Reputation: 1
I am working with a FHIR server that has Customized member in the resource.
Say if we receive a Patient with the following
xml = "<Patient xmlns='http://hl7.org/fhir'><hasSuperPower></hasSuperPower></Patient>";
How do I add the extra tag support in the FHIR .NET API so I can work with this Customized Resource? (so that the Deserilizer can process it and put it in a Patient Object.)
I have read from Mirjam Baltus 's post that the Model classes can be enhanced because they are all declared as "Partial class". Does this mean I have to work with the FHIR API source code and add my own Partial class there and then re-compile it?

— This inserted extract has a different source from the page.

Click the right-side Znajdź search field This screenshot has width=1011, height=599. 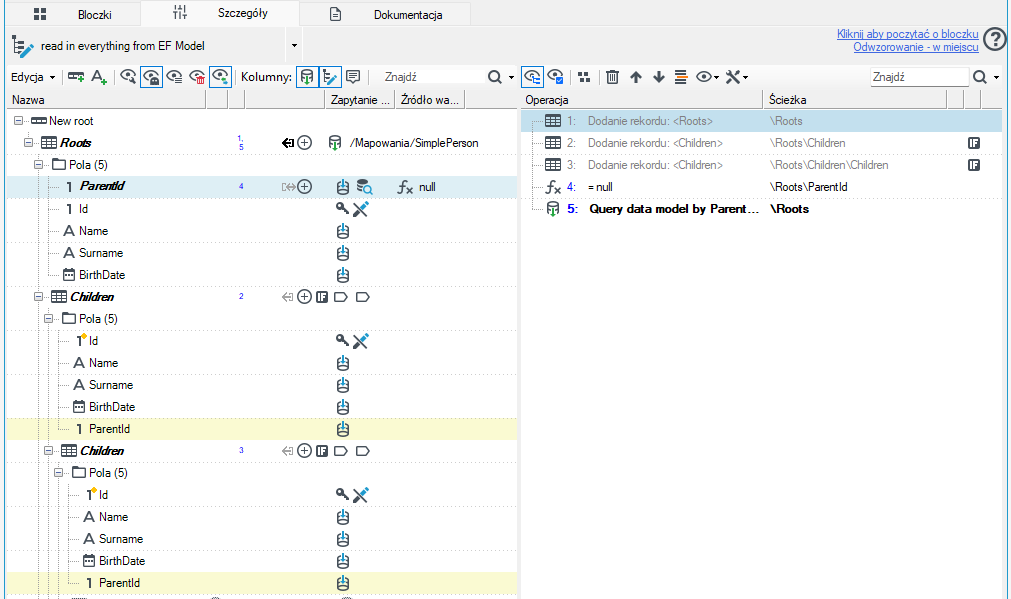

Would there be a way that I can just use the DLL from Nuget without have to touch the source code?
Upvotes: 0
Views: 265
Reputation: 2299
I've answered this in the Google forum as well, and agree with Lloyd.
If you receive a Patient with a <hasSuperPower>
tag, that is not a FHIR compliant Patient.
FHIR has an excellent way to communicate data that doesn't fit in any of the standard fields, called extensions. If you use these, there is no need to write extra code to handle non-FHIR resources, and you can just use the existing libraries without having to change anything to them.
The superpower ability could look like this, and be FHIR compliant:
<Patient xmlns="http://hl7.org/fhir">
<extension url="http://mirjams.example.org/fhir/StructureDefinition/super-patient">
<valueBoolean value="true"/>
</extension>
</Patient>
I'd also like to point out this blog by Brian Postlethwaite about custom resource properties: https://brianpos.com/2018/05/03/code-generation-fhir-custom-resources/
Upvotes: 2
Reputation: 6793
Why would you use a customized element rather than the standard extension element? Adding custom elements in this way is not compliant with the standard, won't work with any of the public test servers, won't interoperate with other FHIR systems and won't work with the reference implementations. Have you looked at the extensibility portion of the spec?